Posted at 7:53 p.m., Thursday, January 26, 2006
Partial settlement on table in ceded land dispute
By Gordon Pang
Advertiser Staff Writer
The agreement, announced today, must still be approved by both the OHA Board of Trustees and the Legislature.
The ceded lands are 1.4 million acres of former crown and government lands – once part of the Hawaiian kingdom – held in trust by the state. OHA is due a share of the revenues derived from those lands, under the Hawai'i Constitution.
OHA, in recent years, has been receiving about $10 million annually as its pro rata share of revenues derived from the public land trust. That amount would be increased to $15.1 million under the proposed partial settlement. Also, the agency would receive $17.5 million as back payment for the period from July 1, 2001 to June 30, 2005, reflecting additional receipts from the use of the lands.
The settlement does not include additional state revenues that OHA believes it is entitled to. A decision in a lawsuit over that revenue dispute is pending before the Hawai'i State Supreme Court. These so-called "disputed revenues" include payment for use of a portion of the land under Hilo Hospital and University of Hawai'i at Manoa, airport landing fees, concession fees, and the state's share of DFS revenues.
The Supreme Court has agreed to reconsider its decision last year to dismiss OHA's legal claim to the disputed revenues.
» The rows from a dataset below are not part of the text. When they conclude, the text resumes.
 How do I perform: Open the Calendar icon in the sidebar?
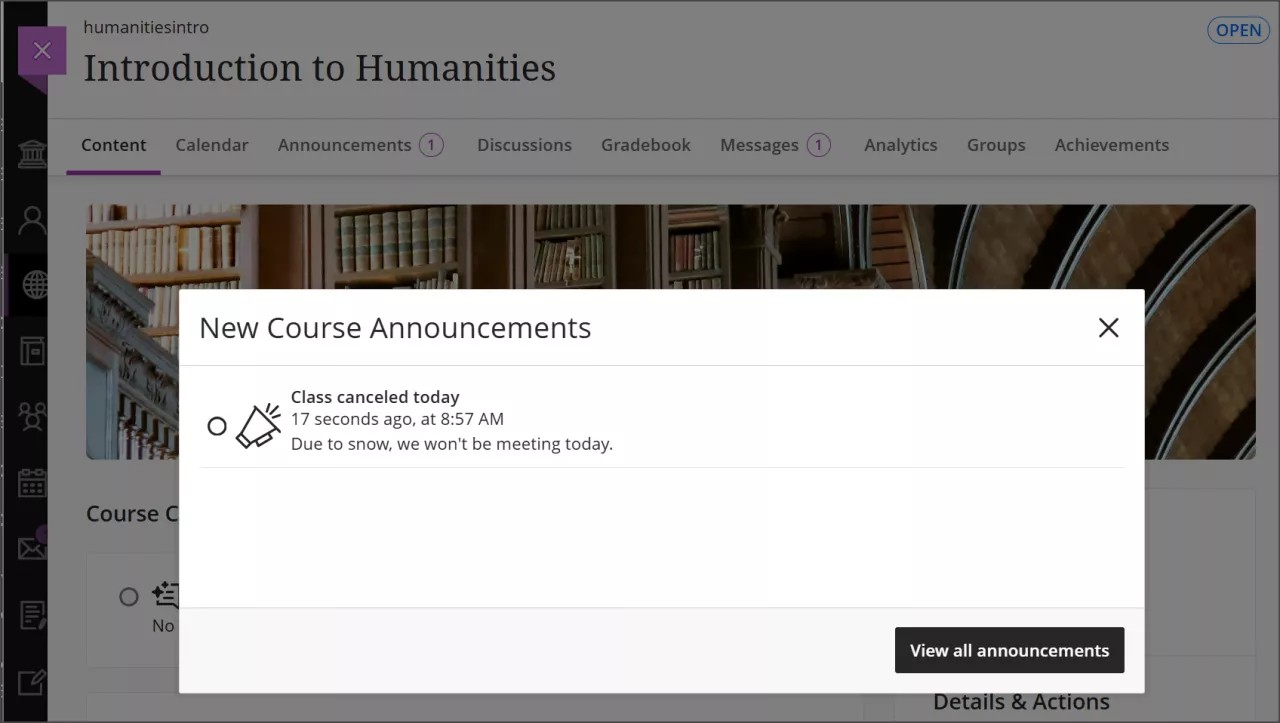[x=31, y=483]
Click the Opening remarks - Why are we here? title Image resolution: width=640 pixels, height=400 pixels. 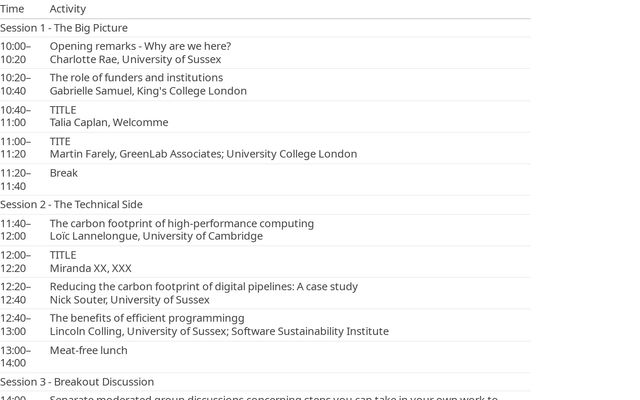(x=140, y=46)
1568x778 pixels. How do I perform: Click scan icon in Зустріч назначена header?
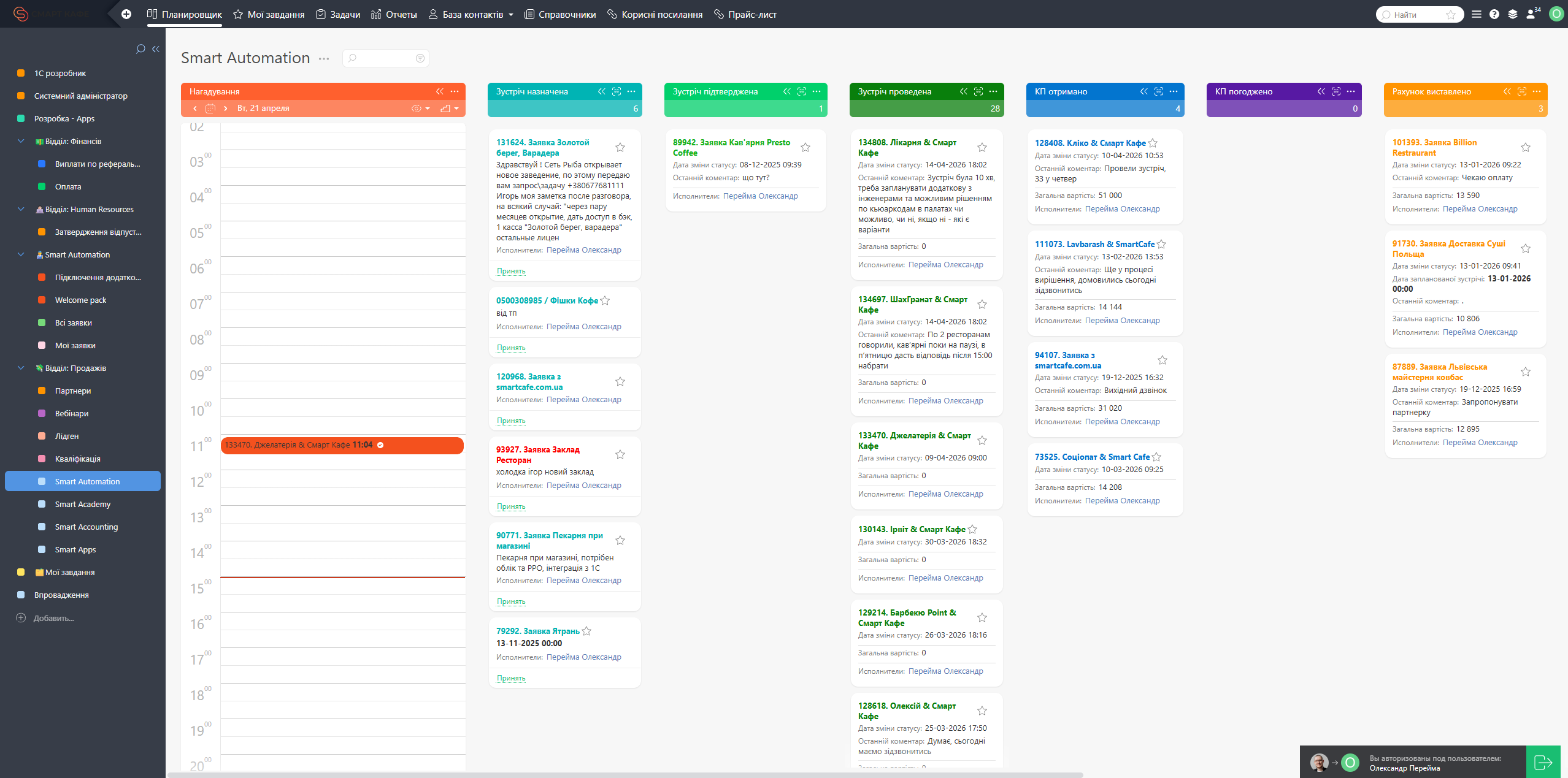[617, 91]
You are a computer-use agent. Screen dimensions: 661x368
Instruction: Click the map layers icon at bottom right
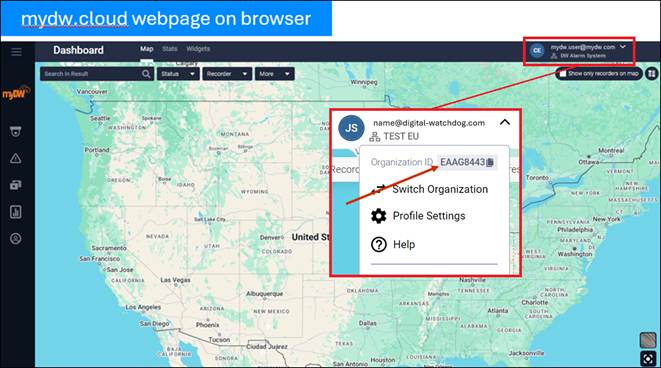(x=648, y=340)
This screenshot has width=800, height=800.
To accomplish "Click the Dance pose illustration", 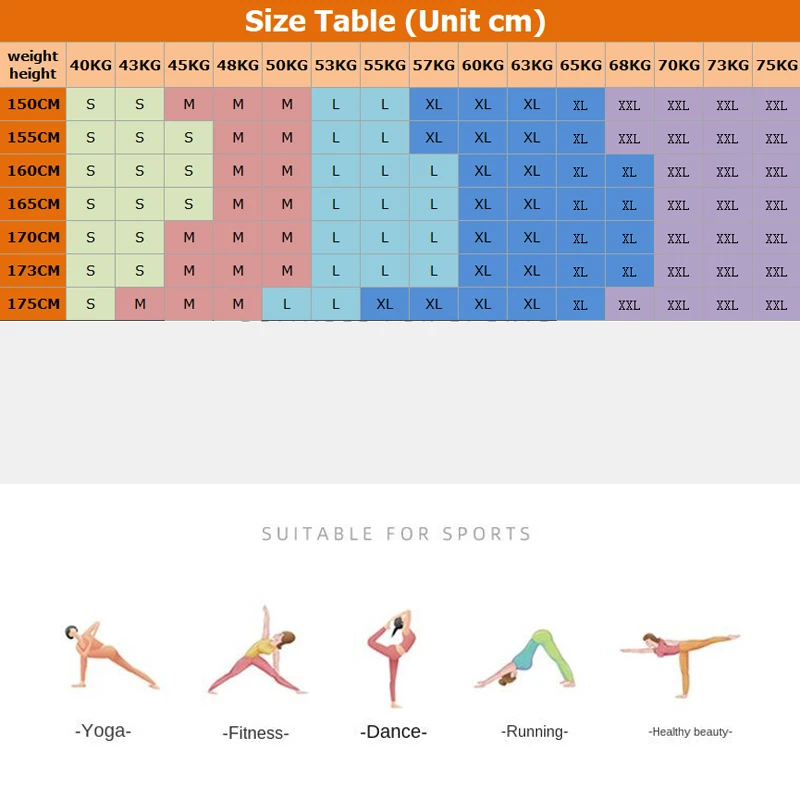I will point(391,656).
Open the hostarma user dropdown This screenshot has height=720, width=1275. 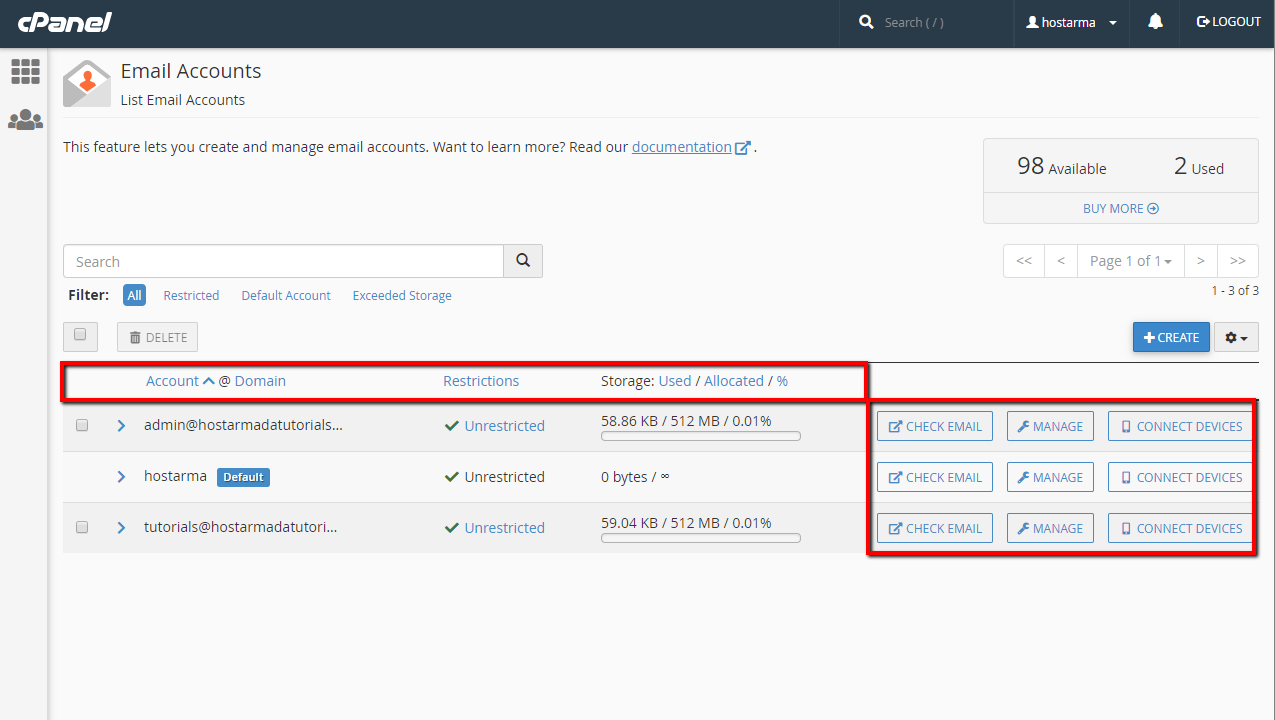[x=1072, y=22]
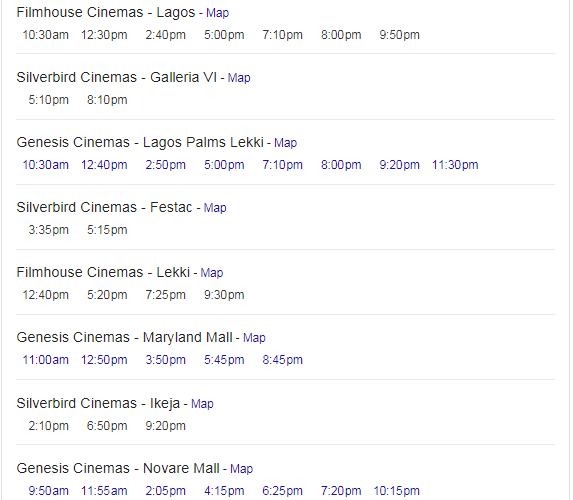Open Map link for Filmhouse Cinemas Lagos
573x500 pixels.
[x=217, y=13]
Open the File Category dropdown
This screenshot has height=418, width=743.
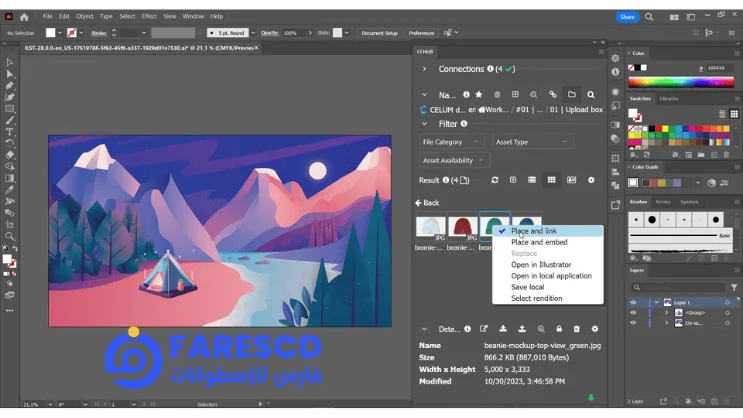click(x=452, y=142)
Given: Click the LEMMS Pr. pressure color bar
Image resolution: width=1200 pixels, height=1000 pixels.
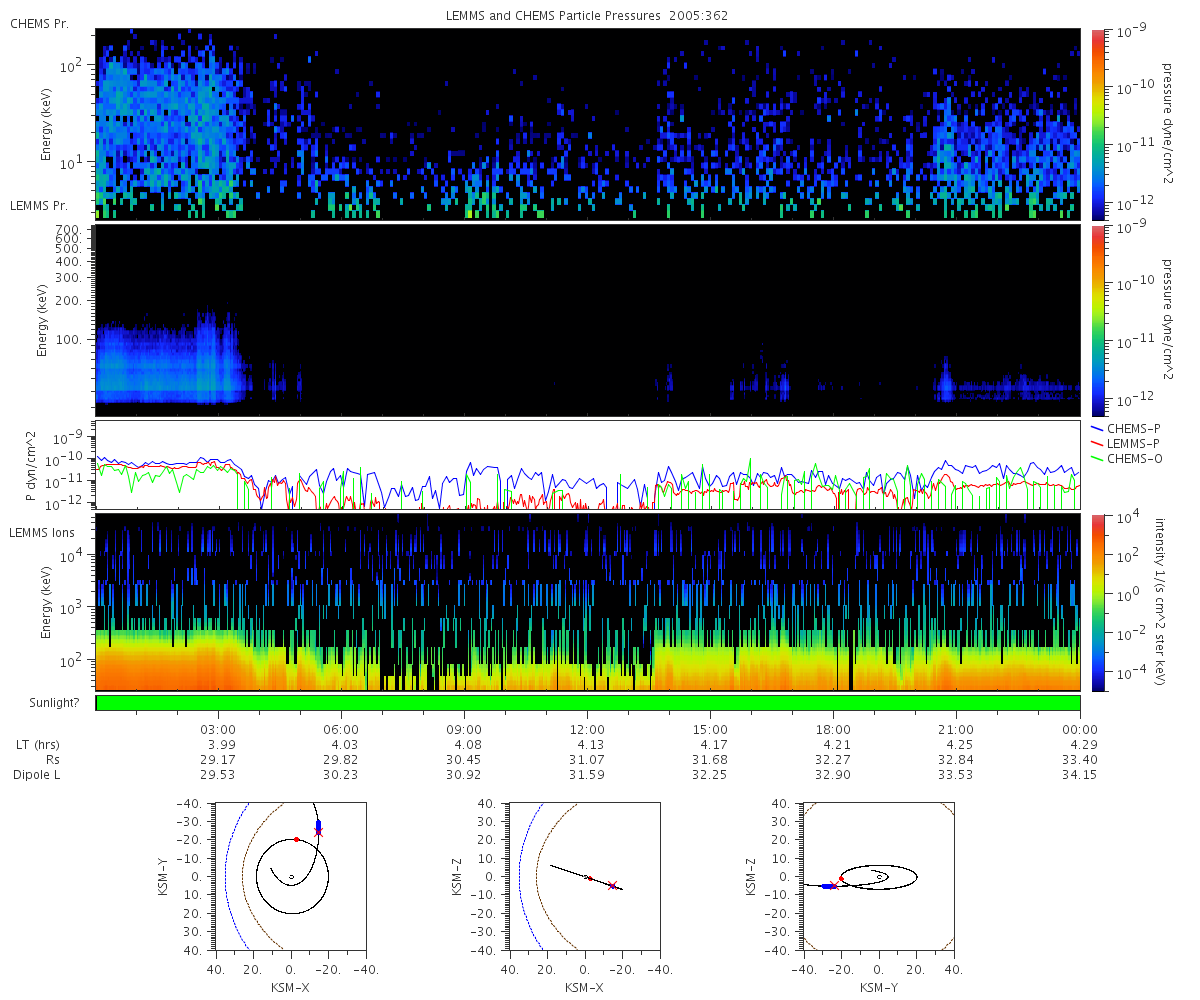Looking at the screenshot, I should click(x=1097, y=320).
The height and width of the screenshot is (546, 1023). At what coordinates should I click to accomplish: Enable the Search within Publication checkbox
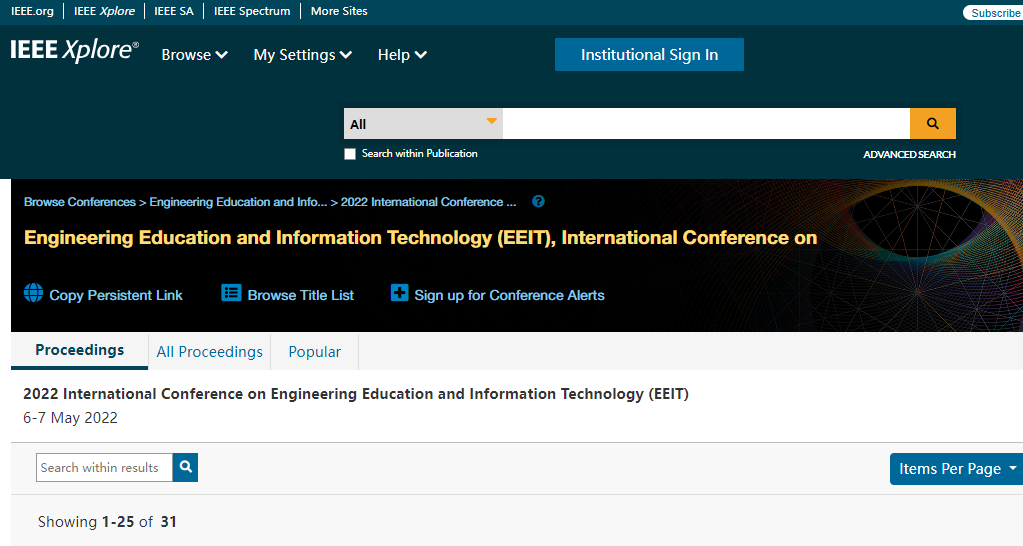[350, 154]
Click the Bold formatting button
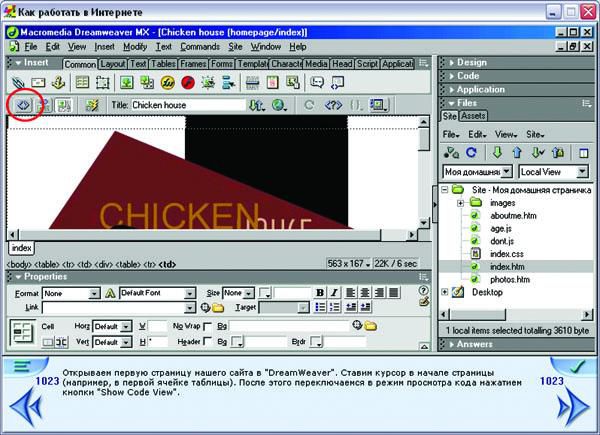The height and width of the screenshot is (435, 600). pos(320,293)
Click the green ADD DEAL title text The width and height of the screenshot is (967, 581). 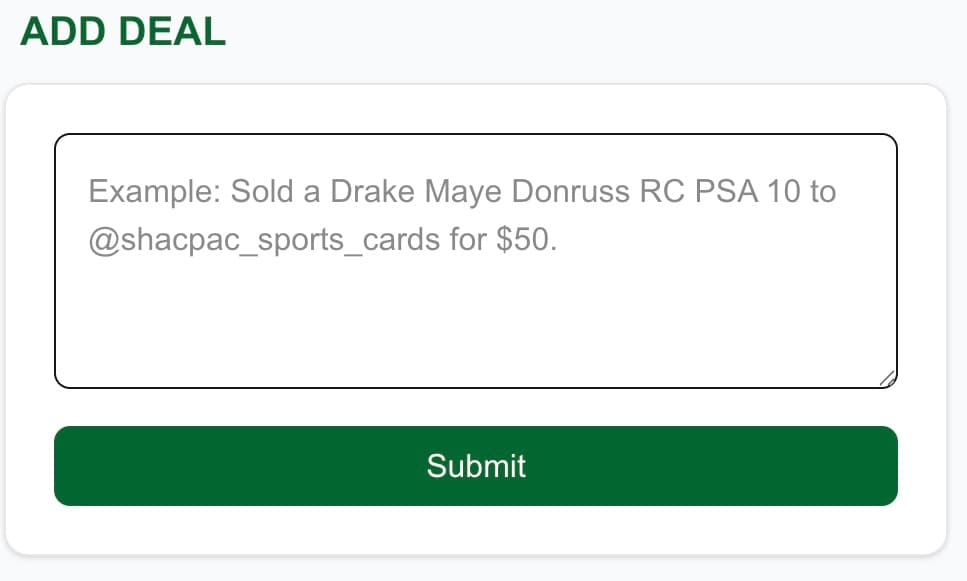(x=120, y=31)
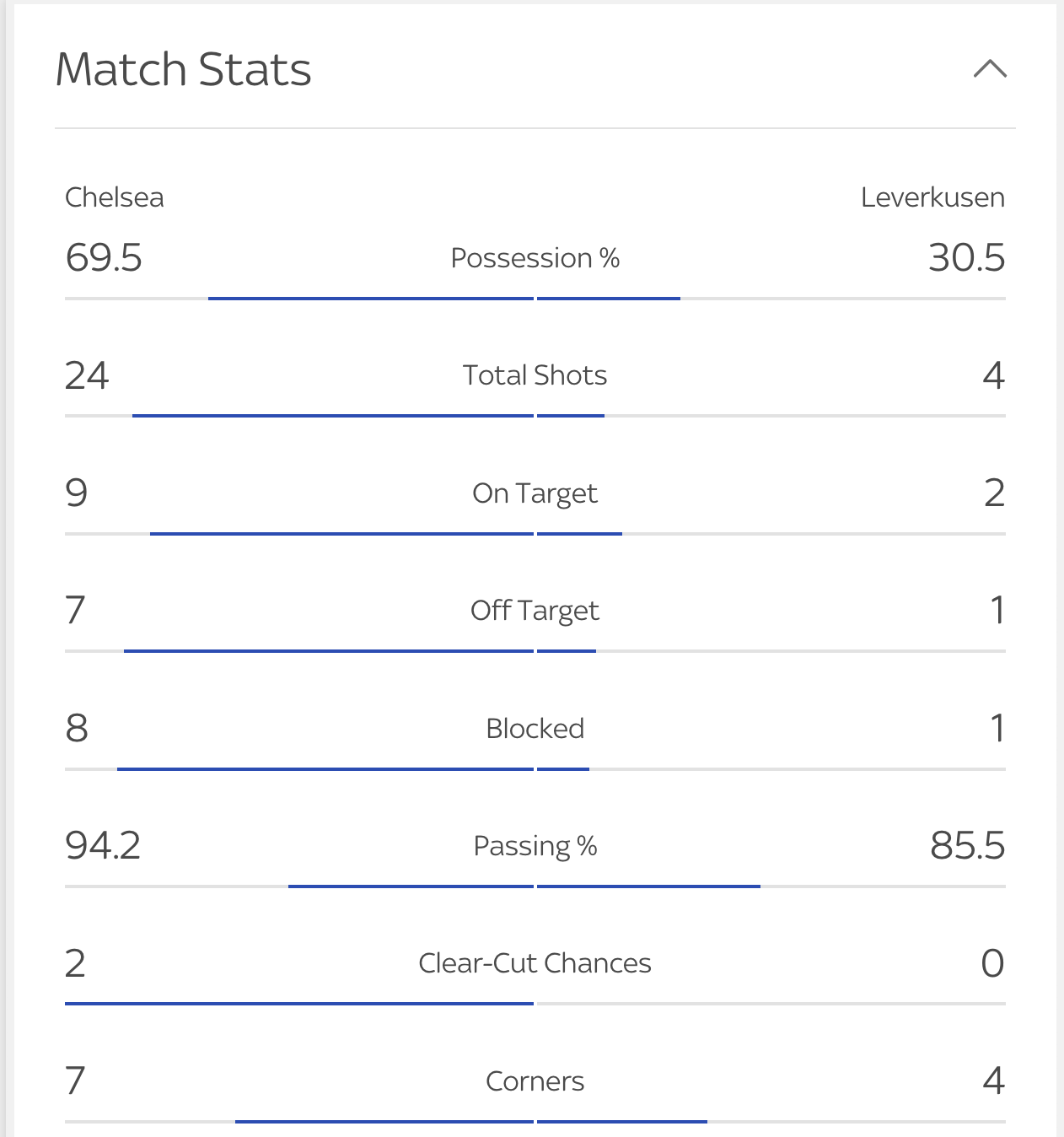Image resolution: width=1064 pixels, height=1137 pixels.
Task: Click the On Target label
Action: coord(535,493)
Today's agreement was reached following more than a year of discussions between OHA and administration officials.
All payments to OHA were stopped by former Gov. Ben Cayetano but Lingle resumed those payments in 2003, shortly after she entered office.
In 2001, Cayetano halted payments following a Hawai'i Supreme Court decision which threw out the formula used to calculate how much OHA should receive. Prior to that ruling, OHA received about 20 percent of revenues from "undisputed" ceded lands.